▸ **EXERCISE**
When you set down the entries, keep every word exactly as it is but drop the pictures.

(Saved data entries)
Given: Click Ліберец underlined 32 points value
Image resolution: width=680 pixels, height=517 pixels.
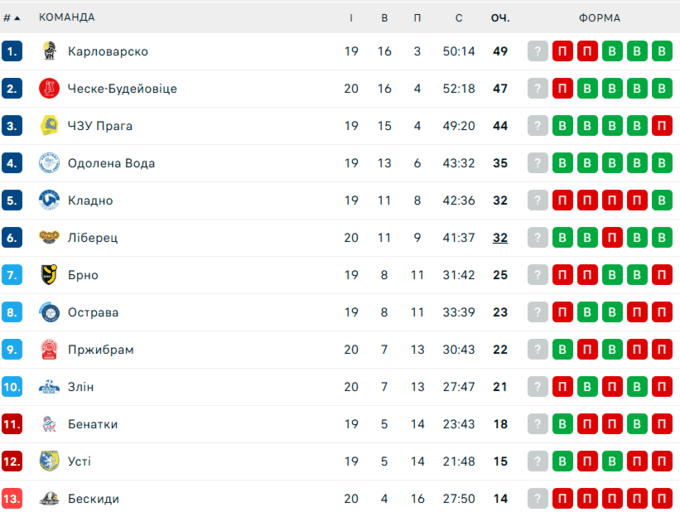Looking at the screenshot, I should pos(500,238).
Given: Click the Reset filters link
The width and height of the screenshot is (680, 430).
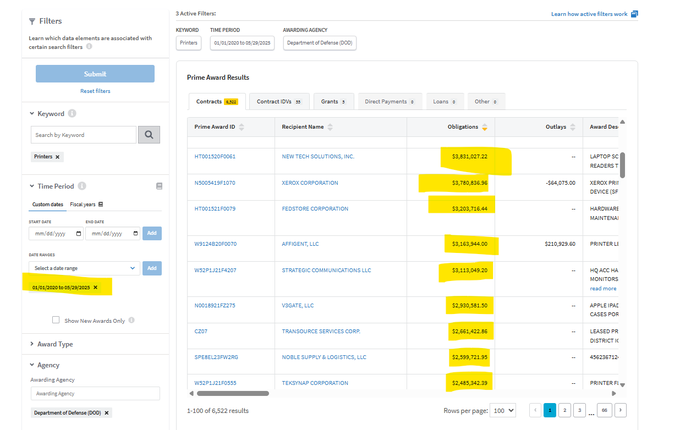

▸ **COMPLETED TASK**
Given: Click Ліберец underlined 32 points value
Image resolution: width=680 pixels, height=517 pixels.
Looking at the screenshot, I should pos(500,238).
Given: Click the Reset filters link
The width and height of the screenshot is (680, 430).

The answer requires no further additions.